Mint St seeks faster reforms

BS City Editor in Mumbai | April 01, 2003 12:16 IST

The Reserve Bank of India has made a strong pitch for speeding up the reform process.

In its Report on Currency and Finance: 2001-02, released on Monday, the apex bank has rued that the reforms has lost momentum and the economic growth has substantially slowed down during the second half of the decade of economic liberalisation since 1997-98.

"It is imperative that the next phase of reforms should lay emphasis on the regeneration of growth in both agriculture and industry," it said.

Blaming the decleration in growth partially to the global slowdown, the report has identified loss in reform momentum and structural constraints like inadequate infrastructure and high cost of borrowed funds as the two main villains of the piece.

Three critical challenges faced by the real sector are sharp deceleration in the rate of industrial growth, a distinct downturn in domestic investment and drop in public sector savings to negative zone for the first time since 1998-99.

The most disturbing factor, the RBI says, is the steep decline in industrial growth, led by a severe slowdown in the manufacturing sector.

The services sector, according to the report, has provided a modicum of resilience to the overall growth of the economy, particularly in times of adverse agricultural shocks and industrial slowdown.

It has called for industrial restructuring through mergers, acquisitions, amalgamations and technical collaborations.

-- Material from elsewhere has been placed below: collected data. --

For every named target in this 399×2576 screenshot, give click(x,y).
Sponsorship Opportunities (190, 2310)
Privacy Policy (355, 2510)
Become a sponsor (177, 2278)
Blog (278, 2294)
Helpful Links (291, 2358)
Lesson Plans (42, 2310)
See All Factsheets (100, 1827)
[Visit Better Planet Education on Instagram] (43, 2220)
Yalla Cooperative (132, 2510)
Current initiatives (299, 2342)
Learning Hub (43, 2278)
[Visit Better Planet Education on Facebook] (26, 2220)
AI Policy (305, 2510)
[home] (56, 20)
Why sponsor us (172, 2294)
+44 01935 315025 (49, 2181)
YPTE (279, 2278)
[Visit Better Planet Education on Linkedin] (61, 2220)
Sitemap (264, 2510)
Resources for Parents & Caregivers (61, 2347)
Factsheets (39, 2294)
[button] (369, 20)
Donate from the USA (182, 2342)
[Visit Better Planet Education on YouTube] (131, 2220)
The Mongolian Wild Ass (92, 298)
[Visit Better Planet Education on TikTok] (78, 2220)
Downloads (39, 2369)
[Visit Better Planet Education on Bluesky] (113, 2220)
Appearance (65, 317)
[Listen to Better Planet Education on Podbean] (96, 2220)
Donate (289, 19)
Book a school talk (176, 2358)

The companies have been called upon to speed up debt restructuring and shift from fixed to floating rate interest rates as the proportion of interest to total cost for Indian corporates is one of the highest in the emerging markets.

Dwelling on the agriculture sector, the report said bulk of the agriculture subsidies are ill-targeted and the excessive and unbalanced use of subsidised inputs can have adverse impact on the performance of agriculture.

It is in favour of reduction of most of the subsidies and said only those should be retained which are essential for social welfare.

It said that the reform process must be intensified in the agriculture sector,  factor markets, bankruptcy and exit procedures, fiscal consolidation and  physical and social infrastructures to accelerate investment.

Reforms in urban land ceiling and small-scale reservation policy, a social security blanket and a programme of retraining and redeployment of labour are also required to push the growth rate.

The potential of the economy to sustain the targeted high growth hinges critically on improvement of domestic savings rate, increased public investment, higher inflow of foreign capital and better credit delivery mechanism, it said.

Singling out high lending rates for poor credit demand in certain segments like small enterprises, the report said that the prevailing high real interest rates have adversely impacted the price competitiveness of the industrial sector.

While the nominal interest rates have fallen, the real lending rates continue to remain high. But the central banks is handicapped as "in a liberalised interest rate scenario, policy measures have limited role to influence the cost of credit".

The report said that issue of supremacy of markets over government and of the private sector over public sector is now in the realm of ideology without practical relevance.

Both market and state can fail and the practical issue is about harnessing the productive resources available in each, it said.